Thomas Mann: 1875–1955
«Yo también soy un ‘burgués’. Pero el simple hecho de saber cuál es hoy la situación histórica de la burguesía significa ya que se escapa a esta forma de vida y que se lanza una mirada de lado a una forma nueva…Desde el momento en que uno se reconoce, no se es ya el hombre que se era.»
Informe parisiense.
Thomas Mann
Maestro indiscutible del estilo elevado, grave y sinfónico. Resumen en clave germánica del fin dramático de toda una época: la del optimismo liberal burgués europeo del siglo XIX que frenaba la posibilidad de comprender los problemas y contradicciones desencadenados por el sistema capital–imperialista en cuya cima se situaba él mismo como cobertura de legitimación ideológica. Ese liberalismo abstracto con el que se ha intentado –y se intenta– matizar o anular la ideología política más poderosa sobre la faz de la tierra desde Napoleón: el nacionalismo, y que no pudo entender las razones que hicieron que Hitler pensara que él y solo él, con el pueblo alemán a su pies, era el único verdaderamente capaz de detener a Lenin, del mismo modo en que tampoco ha sido capaz de aceptar o comprender las razones por las que solamente pudo ser Stalin, con el pueblo ruso desplegado en estratégica guerra patria, el que haya parado a su vez a Hitler en Stalingrado y en Berlín.

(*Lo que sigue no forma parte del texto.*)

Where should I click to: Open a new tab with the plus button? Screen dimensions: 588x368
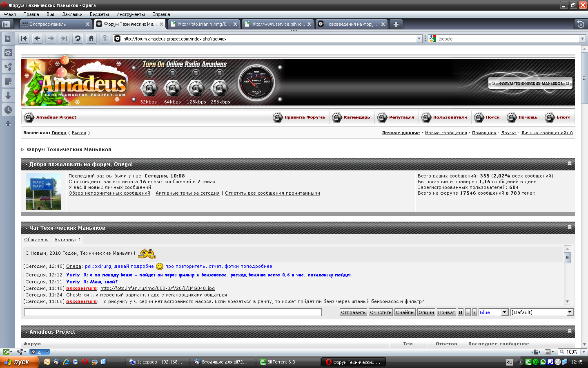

Se trató de la colisión histórica de dos grandes nacionalismos: el alemán y el ruso. Otra cosa es que, estratégicamente hablando, Hitler haya cometido los dos mismos errores que Napoleón: no invadir Gran Bretaña y haber intentado invadir Rusia.

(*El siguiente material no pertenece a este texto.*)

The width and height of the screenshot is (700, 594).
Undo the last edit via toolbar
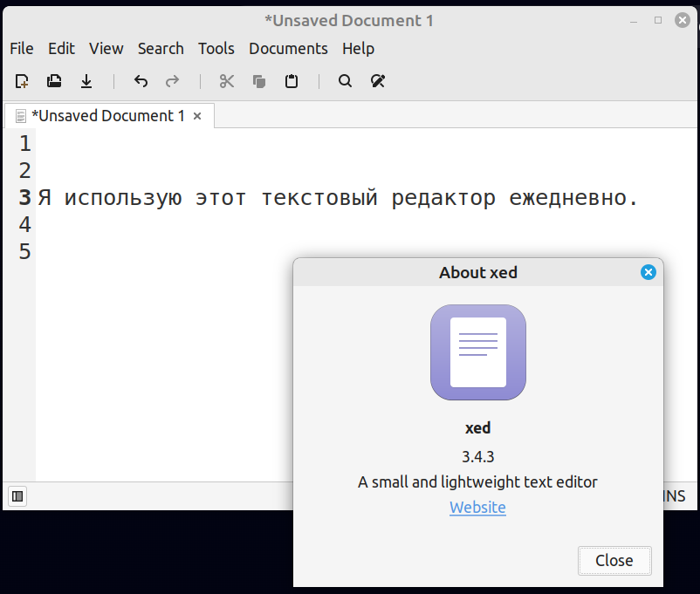coord(141,81)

Y es que la realidad de las cosas es que la primera gran víctima ideológica del proceso de concentración y expansión monopolista que se abría paso a escala imperial en el tránsito del siglo XIX al XX fue el liberalismo en su versión democrática, habiéndose hecho estallar por los aires a su núcleo duro doctrinal: la idea, prefigurada de alguna manera ya desde Vico, de que el hombre es una entidad que se singulariza de forma tal que se afirma en su capacidad para «hacer su historia», y que, al menos en teoría, al hacerla se convierte también, y de manera preponderante, en su protagonista.
El último gran realista burgués, diría Lukács de Thomas Mann, entendiendo a ese realismo burgués como continuación de la rebelión humanista contra, precisamente, el capitalismo en fase imperialista. Era la opción más digna en el campo burgués, a juicio de Lukács. La otra era la salida o –quizá más bien– escapatoria vanguardista–decadente, anti–realista: ante la imposibilidad de hacer inteligible el caos de la realidad en el mundo capitalista burgués, se busca la salida en el absurdo, en la nada o en el mareo de la carencia de sentido de la vida humana.

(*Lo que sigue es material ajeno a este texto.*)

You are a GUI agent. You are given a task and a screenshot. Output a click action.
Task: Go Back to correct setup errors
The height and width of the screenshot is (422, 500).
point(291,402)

La otra gran plataforma que como alternativa histórica veía Lukács era obviamente que la socialista, el realismo socialista. De un lado, entonces, o realismo crítico burgués o vanguardismo decadente negador de la realidad; del otro, el realismo socialista (Gorki, Shólojov) más afín al realismo clásico del siglo XIX –como, por ejemplo, el de un Balzac–, caracterizado por la unidad y consistencia objetiva en las conexiones que estructuran el drama, frente a la dispersión y el dislocamiento de la unidad objetiva de la literatura vanguardista.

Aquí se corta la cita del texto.